Apa yang dimaksud dengan kesalihan sosial?
Kesalihan sosial adalah aspek ibadah yang mengedepankan "ishamat" sumbangsih terbaik seseorang untuk masyarakatnya. Misalnya, totalitas dalam pendidikan dan totalitas dalam menghasilkan karya terbaik dan bermanfaat untuk bangsa dan agama.
Orang yang bisa mengenal diri sendiri akan hidup dalam kerangka "attawasuth" keseimbangan. Maksudnya, perbuatan yang dilakukan merupakan pertimbangan terbaik dan kontekstual dalam hidupnya. Bukan karena hasrat atau keinginan temporal yang menguntungkan sebagian pihak. Baik itu menguntungkan diri sendiri atau malah menyengsarakan orang lain.

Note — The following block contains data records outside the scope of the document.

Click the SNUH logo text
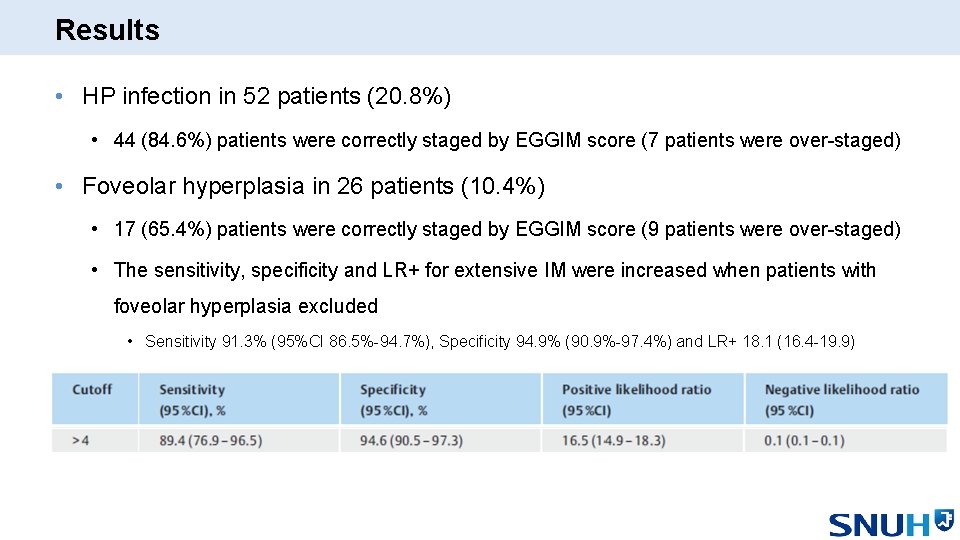Image resolution: width=960 pixels, height=540 pixels. (x=880, y=525)
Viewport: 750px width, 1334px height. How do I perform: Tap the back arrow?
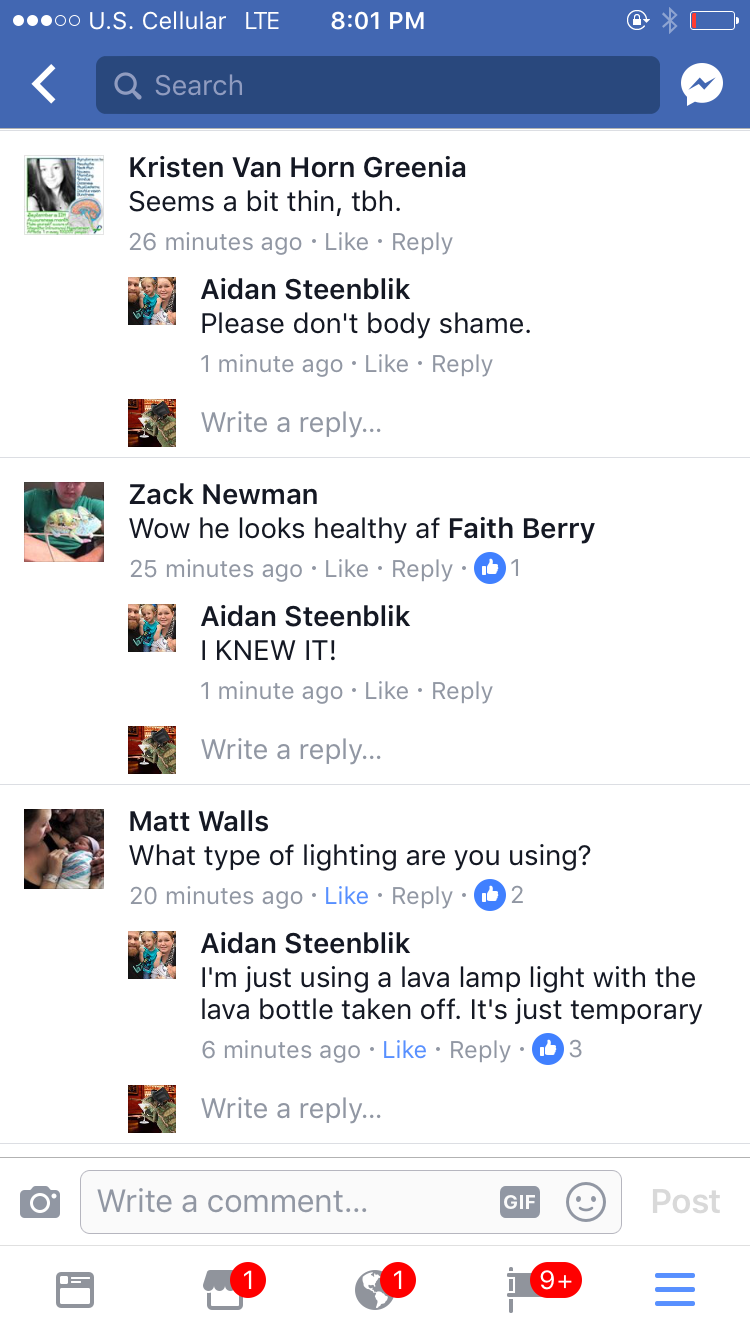(x=44, y=85)

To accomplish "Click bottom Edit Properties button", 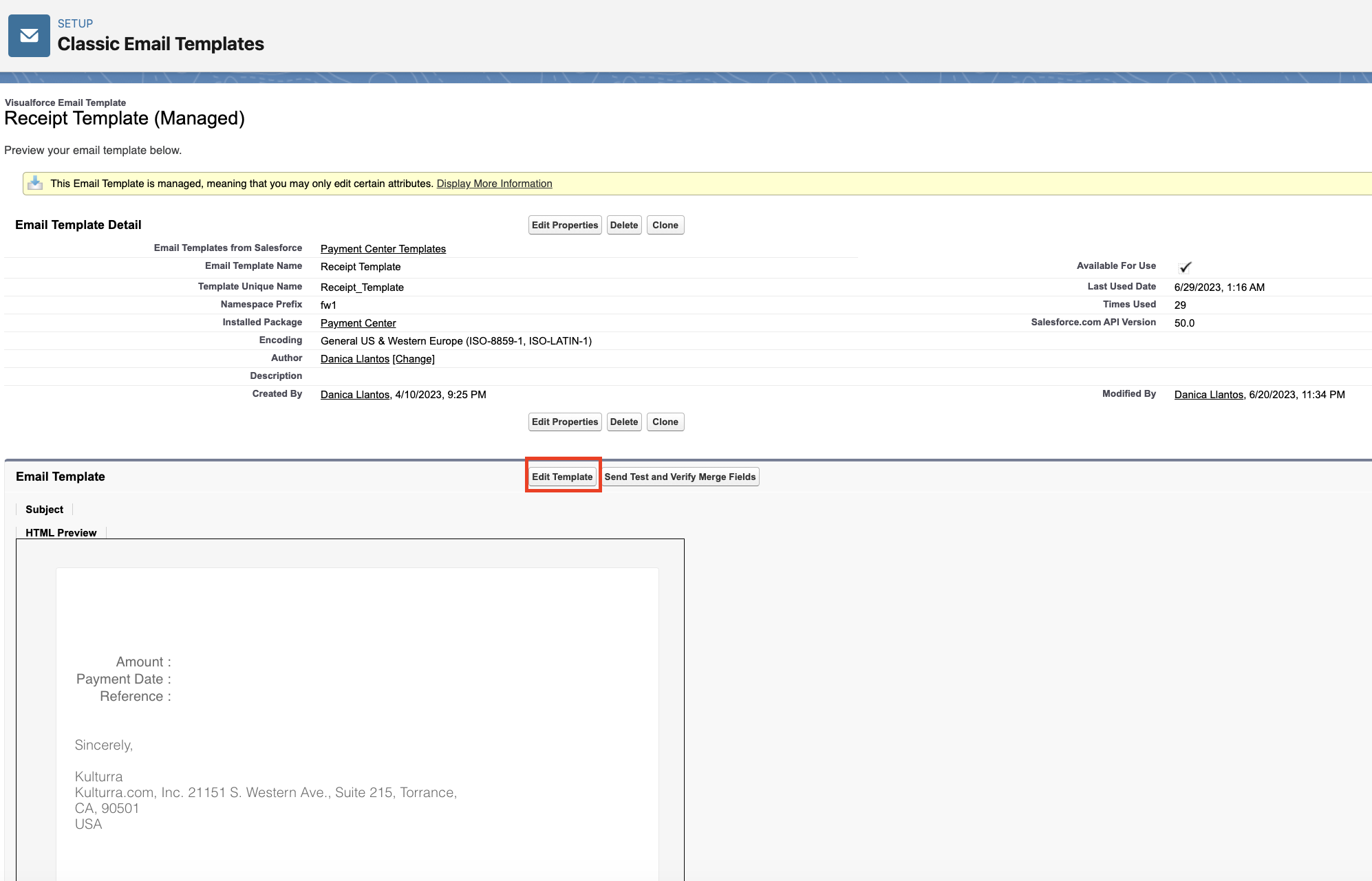I will [564, 422].
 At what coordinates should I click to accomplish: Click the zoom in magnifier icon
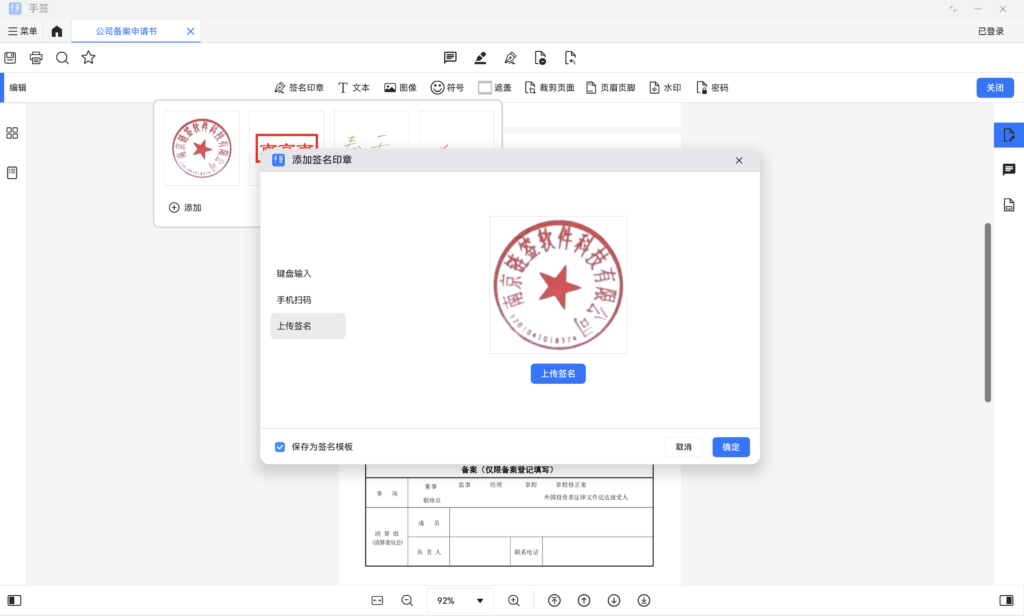(514, 600)
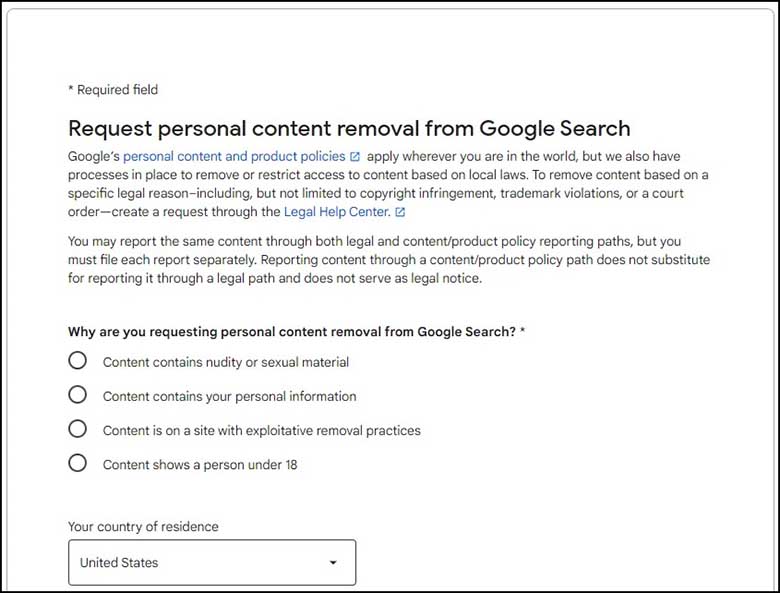The width and height of the screenshot is (780, 593).
Task: Click external-link icon beside product policies
Action: [x=355, y=157]
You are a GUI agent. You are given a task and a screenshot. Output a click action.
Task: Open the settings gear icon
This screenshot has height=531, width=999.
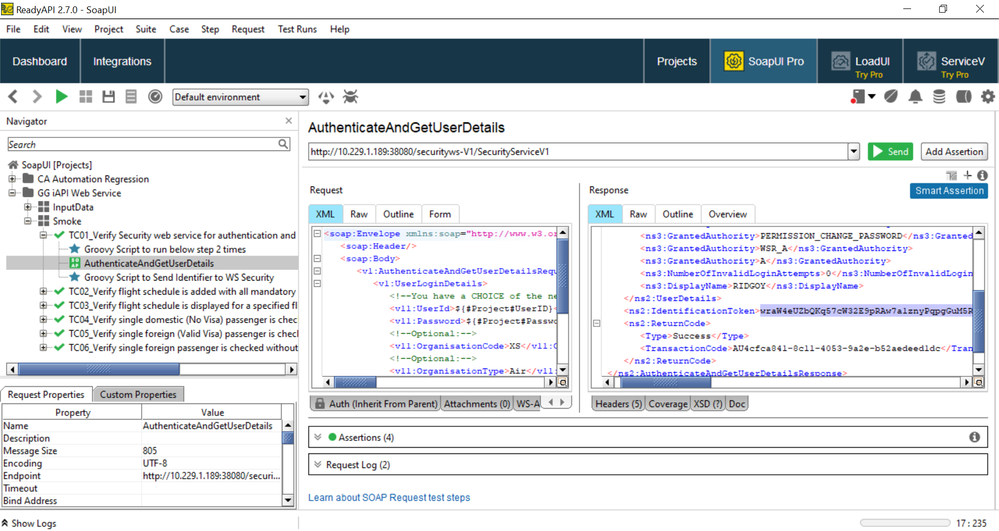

Dalam suatu riwayat dikisahkan, ada seorang yang ahli ibadah yang pergi bersama dengan rekan-rekannya; para sahabat nabi. Ketika para rekan-rekannya itu beristirahat, mereka bertanya kepada
Rasulullah Saw,
" Wahai Rasulullah, si Fulan ini adalah orang yang kuat beribadah. Bahkan tidak ada waktu yang dihabiskan dalam hidupnya kecuali dengan ibadah. Saat kami sedang beristirahat seperti ini saja dia mengerjakan shalat. Jadi, istirahatnya adalah shalat. Jika kami selesai beristirahat dia; si Fulan pun bergegas untuk pergi bersama kami dan melanjutkan perjalanan. Jadi kami menyimpulkan, bahwa si Fulan adalah orang yang terbaik diantara kami."
Rasulullah Saw pun berkata,
" lantas, siapa yang bertanggungjawab terhadap segala kebutuhannya selama ini?"
Para sahabat menjawab,
" Kamilah yang menyediakan segala kebutuhan dan keinginannya."
Rasulullah Saw demi mendengar jawaban mereka berkata,
" Kalian sungguh lebih baik daripada dia."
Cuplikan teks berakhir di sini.